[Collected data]
════════
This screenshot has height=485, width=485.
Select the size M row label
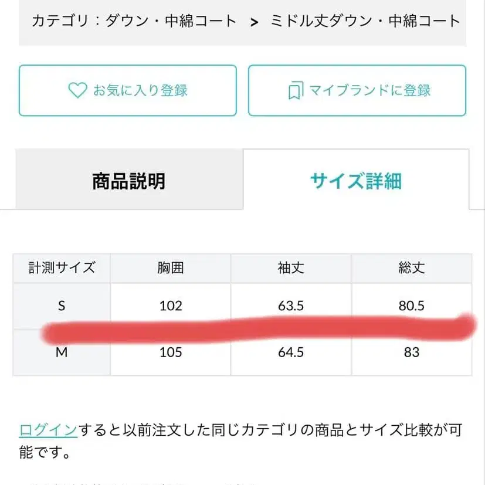(x=60, y=352)
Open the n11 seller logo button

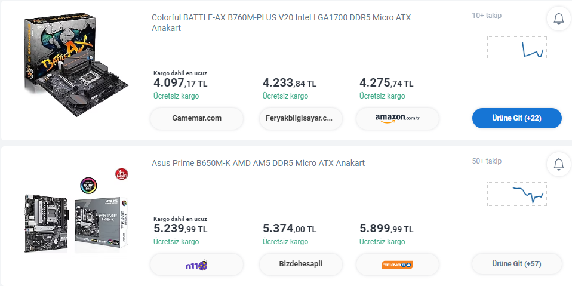pos(196,264)
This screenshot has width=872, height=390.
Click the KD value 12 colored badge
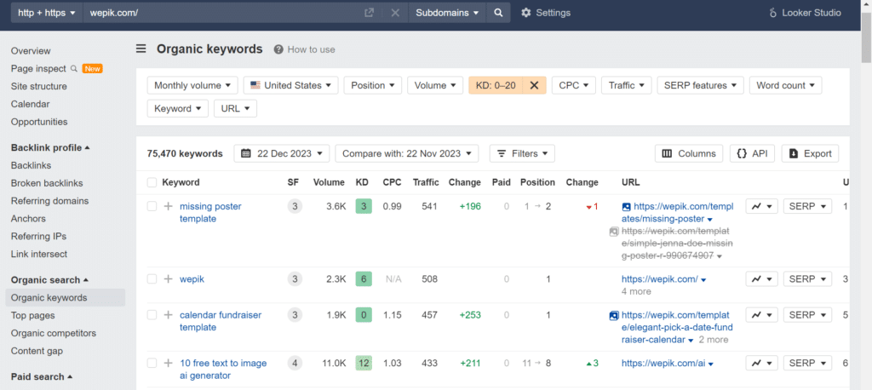364,364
════════
> _EXERCISE OBJECTIVE_
Rewrite the data above, replacing every "screenshot" with "image" and leaving everything else unchanged. Omit the pictures from your answer.

> _CORRECT RESULT_
This image has height=485, width=485.
Select the size M row label
(x=60, y=352)
Open the n11 seller logo button

pos(196,264)
This image has width=872, height=390.
Click the KD value 12 colored badge
364,364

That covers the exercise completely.